My perspective is that of a Palestinian and long-naturalised US citizen, a retired professor of Middle Eastern history, a woman committed to social justice and with the means to engage in charitable giving, and the new Chair of the Board of Trustees of the AM Qattan Foundation, an institution dedicated to education and culture in Palestine and the region. The foundation’s cultural centre in Gaza – at one point brimming with energy, creativity, and joy – now stands damaged and deserted. On one of its outside walls, a signature left by the IDF: the Hebrew word ‘zaam’ (anger) – violent and vengeful – biblical in both meaning and proportion.

Moral issues are inevitably the most subjective and fraught. My early reaction to Hamas’s attack was of fear, anger, and shame. Fear at the certainty that Israel would fiercely retaliate against Gazan civilians; anger that Hamas had handed Benjamin Netanyahu a solution to his legal and political troubles at home and the excuse to wage a criminal war in Gaza; and shame that Hamas had perpetrated violence and death upon scores of Israeli civilians. My sentiments evolved with the war. My fear is now fueled by the certainty of Israel’s genocidal intentions; my anger directed at the State of Israel and its supporters, particularly the United States (as a Palestinian-American and taxpayer); and my shame at the moral failure of governments and institutions all around. At the personal level, I feel anguish at being safe and secure in my Los Angeles home and guilt at being both Palestinian and financially privileged.

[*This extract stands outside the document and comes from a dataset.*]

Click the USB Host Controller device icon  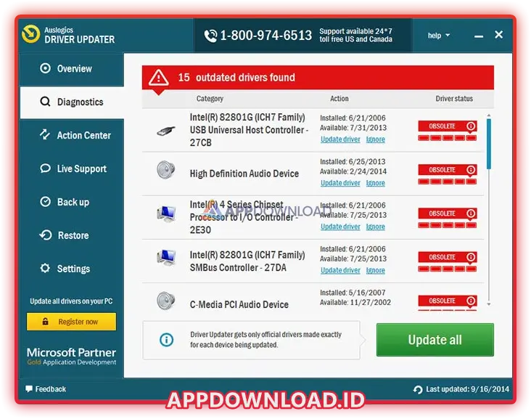[x=165, y=131]
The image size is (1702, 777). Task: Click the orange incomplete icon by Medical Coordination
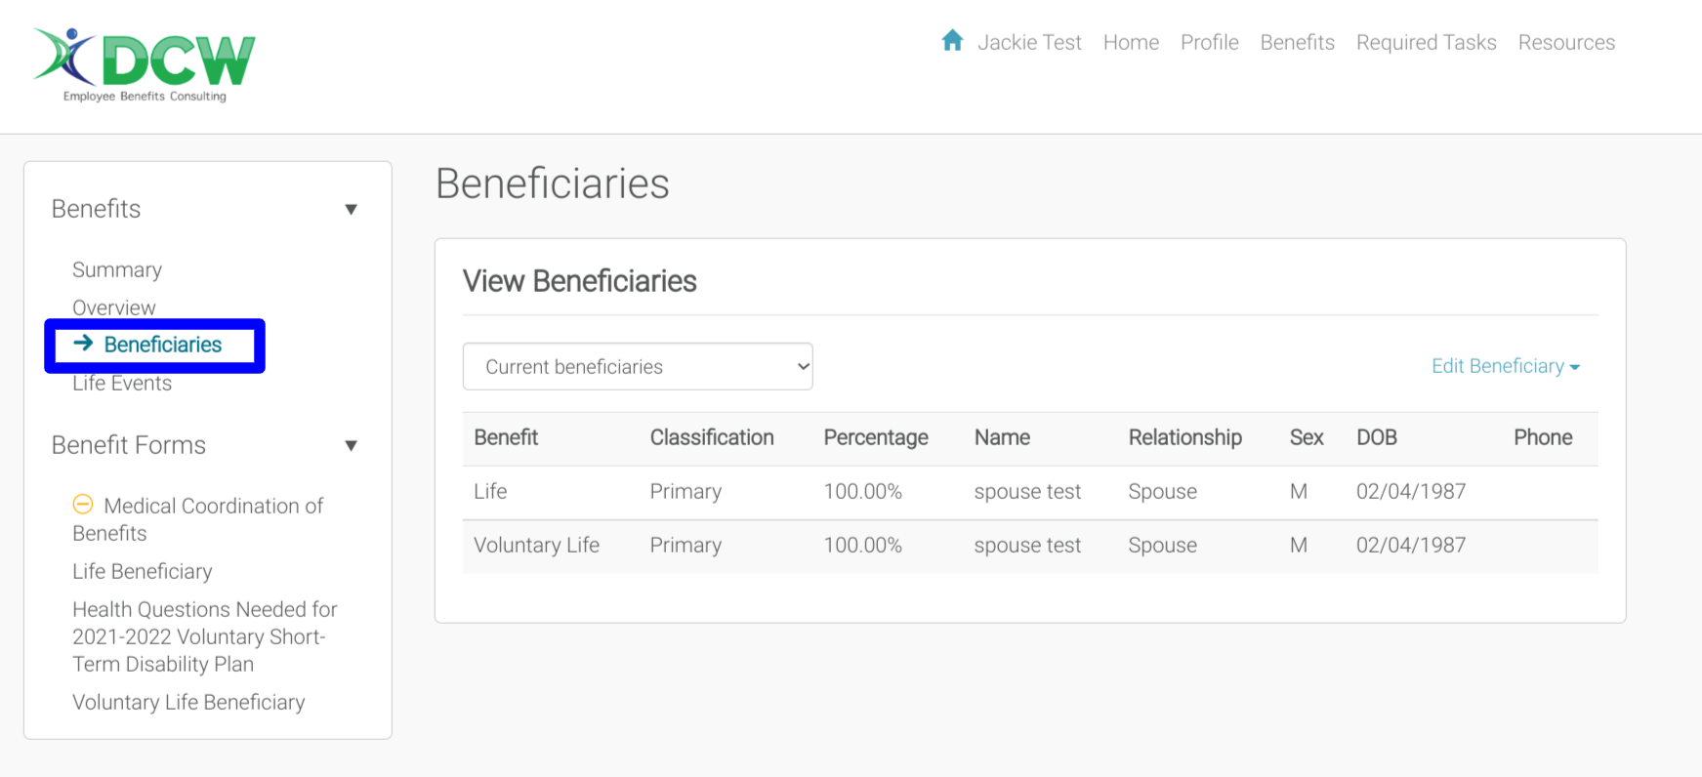83,505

There are several aspects to the existential issue including the perils of statelessness in the modern world. As a Palestinian, I have long felt particularly vulnerable to disdain and even hate (akin to the experience of antisemitism now and in the past – ironically). Now I understand what it means to belong to a group under the threat of extinction. The existential threat comprises others, including the criminalising of Palestinian identity (and its attendant impact on philanthropy) and the attempts to erase Palestinian culture and history.

At the intellectual and historical level, Israel’s war on Gaza raises numerous questions. Most salient among those relate to how the war on Gaza inevitably recast the light on 1948, and came to be understood as a continuation of and the logical conclusion to the Zionist project of ethnic cleansing. The war evoked comparisons with other crimes against humanity, including, most poignantly, with the Nazi destruction of the Warsaw Ghetto in 1943. Most difficult are the issues related to the historical imagination: how to begin to conceive of the future. And related to this are the impossibly complicated practical questions of reconstruction and repopulation: how do you rebuild whole cities and communities? Where will the survivors go for temporary shelter and medical and psychological care? Who will nurture and love the thousands of orphans? What can be done right now?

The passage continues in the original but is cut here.